In a town that daily communes with its past, it is no surprise that Madison's people are regularly stopping each other to talk about last Sunday's wedding or chuckling at a leaf-raker whose verses mock a city official in unflattering song.

Jimmy Sales at Sales Ace Hardware says he has to pinch himself every time he goes into the Manor House, the recently opened B&B located in a corner of century-old buildings leading to N Range Street. Forty original rooms have been converted to five large, tweedy, eclectic suites above Miss Virginia's Cafe and the Manor House Pub.

The history of Madison plays out in Confederate Park east across the street, in the mansion row just to the north, and in the post office mural in the courthouse square that depicts the contribution of African-Americans to Madison's 19th century cotton-based prosperity.

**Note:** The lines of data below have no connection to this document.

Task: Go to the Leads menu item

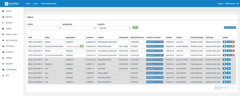Action: 35,4
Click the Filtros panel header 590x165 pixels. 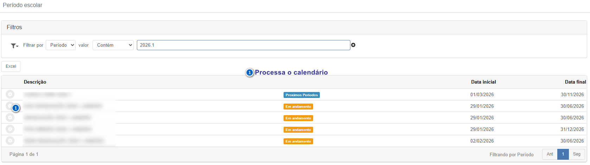[x=14, y=27]
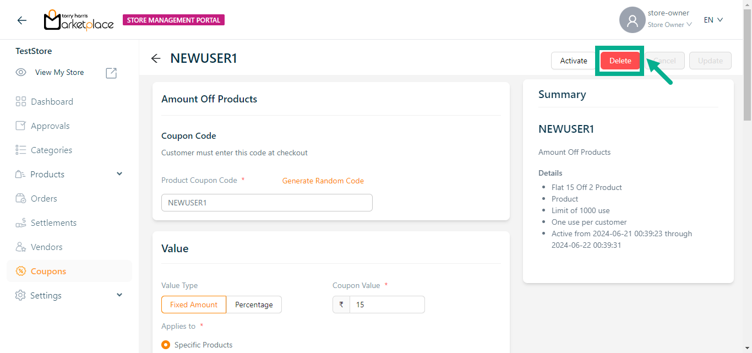Choose Fixed Amount value type
Screen dimensions: 752x353
click(x=193, y=305)
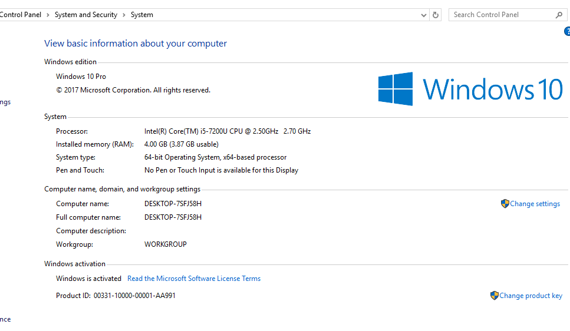Focus the Search Control Panel field
Viewport: 570px width, 331px height.
pyautogui.click(x=501, y=15)
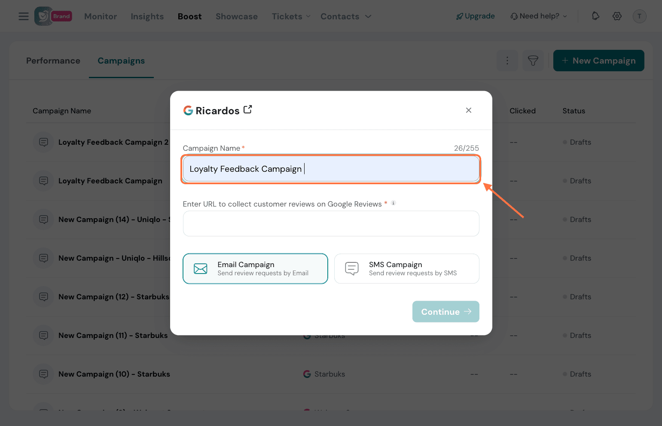
Task: Open the kebab overflow menu beside filters
Action: 507,61
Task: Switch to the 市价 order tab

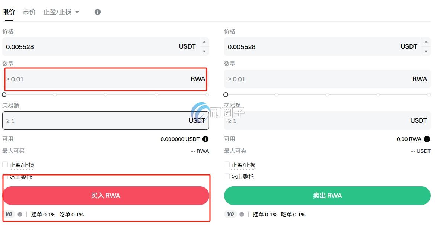Action: (29, 12)
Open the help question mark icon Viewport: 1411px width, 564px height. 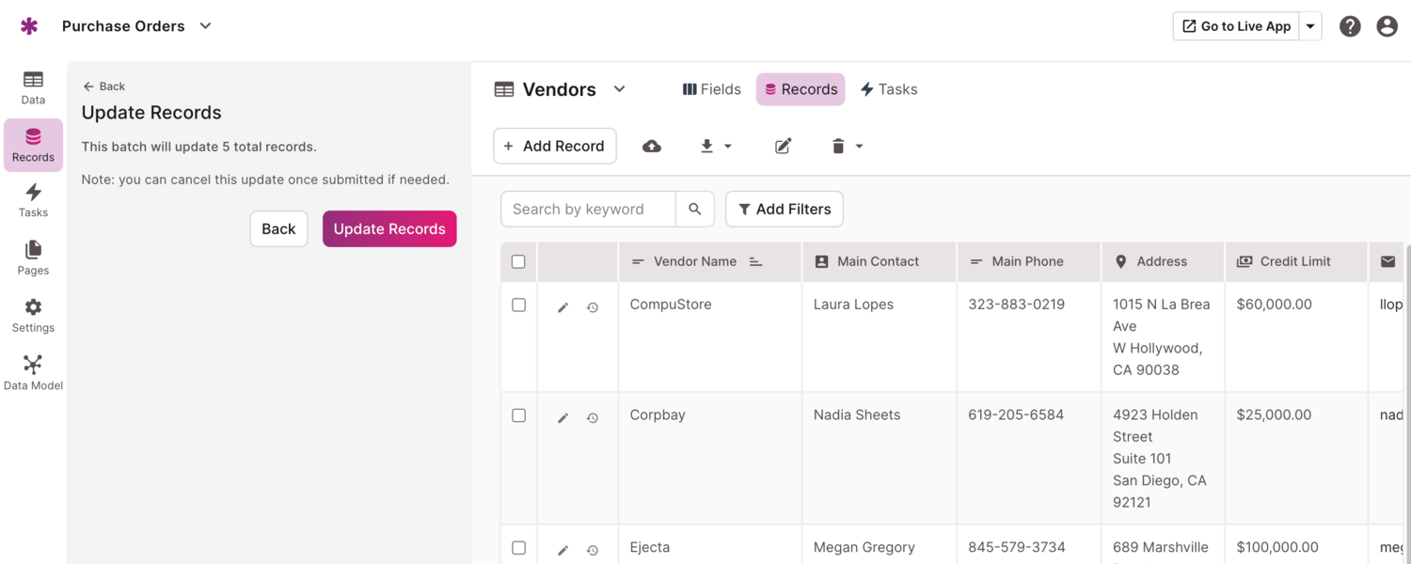click(x=1350, y=26)
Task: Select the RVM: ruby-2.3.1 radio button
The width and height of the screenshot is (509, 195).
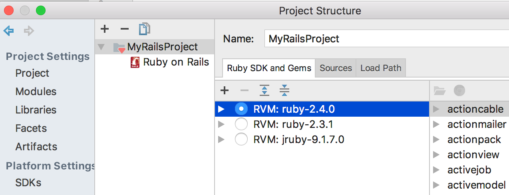Action: point(241,124)
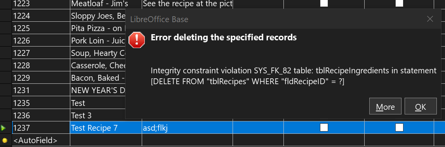Select the Test Recipe 7 name cell
The width and height of the screenshot is (445, 147).
[x=106, y=128]
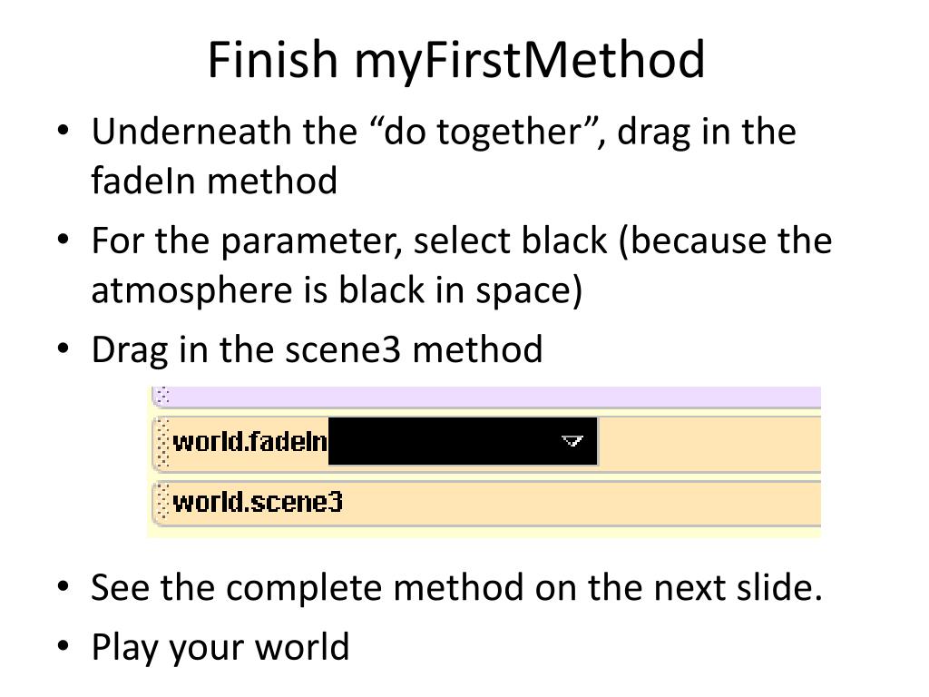
Task: Click the "Drag in the scene3 method" text
Action: [317, 349]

A couple blocks away is St. Mary's Episcopal Church, organized in 1840 and occupying the same steepled structure with its original pews since 1851.

South of town is the old steam engine that once powered the world's largest Sea Island cotton gin. A patch of cotton is more or less kept growing alongside.

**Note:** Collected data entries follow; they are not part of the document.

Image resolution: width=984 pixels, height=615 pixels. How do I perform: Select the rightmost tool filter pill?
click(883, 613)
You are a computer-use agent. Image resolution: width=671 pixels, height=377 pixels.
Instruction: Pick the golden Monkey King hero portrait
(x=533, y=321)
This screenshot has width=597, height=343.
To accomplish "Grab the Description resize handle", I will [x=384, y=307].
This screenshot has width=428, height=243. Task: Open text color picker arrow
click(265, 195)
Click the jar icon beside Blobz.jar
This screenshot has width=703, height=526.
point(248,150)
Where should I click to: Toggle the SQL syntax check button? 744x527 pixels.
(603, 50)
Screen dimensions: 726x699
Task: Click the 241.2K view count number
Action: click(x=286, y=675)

Not to be missed just northeast of town is O'Toole's Herb Farm, with its greenhouse of scented geraniums. Monticello: valuing its past

Continuing west another 28 miles you reach Monticello, the seat of Jefferson County, named for America's third president. In place of a renewed commercial district, Monticello boasts a downtown listed in the National Register of Historic Places with more than 40 properties dating from the 1800s.

Monticello is also only 26 miles from Tallahassee and glimpses its future as a bedroom community for families tied to government payrolls but who welcome small-town neighborliness and a well defined sense of place.

So, although Jefferson is one of the state's poorest counties, Monticello is moving smartly ahead by preserving its past. It helps that I-10 has sucked Highway 90 almost dry of traffic. Instead of billboard blight, the old highway carries on as one of Florida's most beautiful country roads. For miles to the east, the roadside is lined with boxy hedges, and to the west by landscaping installed more than a half-century ago that has turned the undulating two lanes into glorious parkway. This is what America ought to look like everywhere between cities.

Downtown Monticello claims a pair of B&Bs in historic houses: the Palmer Place and the Clarke House. From either B&B you can easily walk through town, where the moss-hung oak groves and seasonally blooming shrubs ornament the historic streetscape. Shops sit tucked into one- and two-story storefronts in a friendly jabber of architectural styles that form a delightful series of rooflines.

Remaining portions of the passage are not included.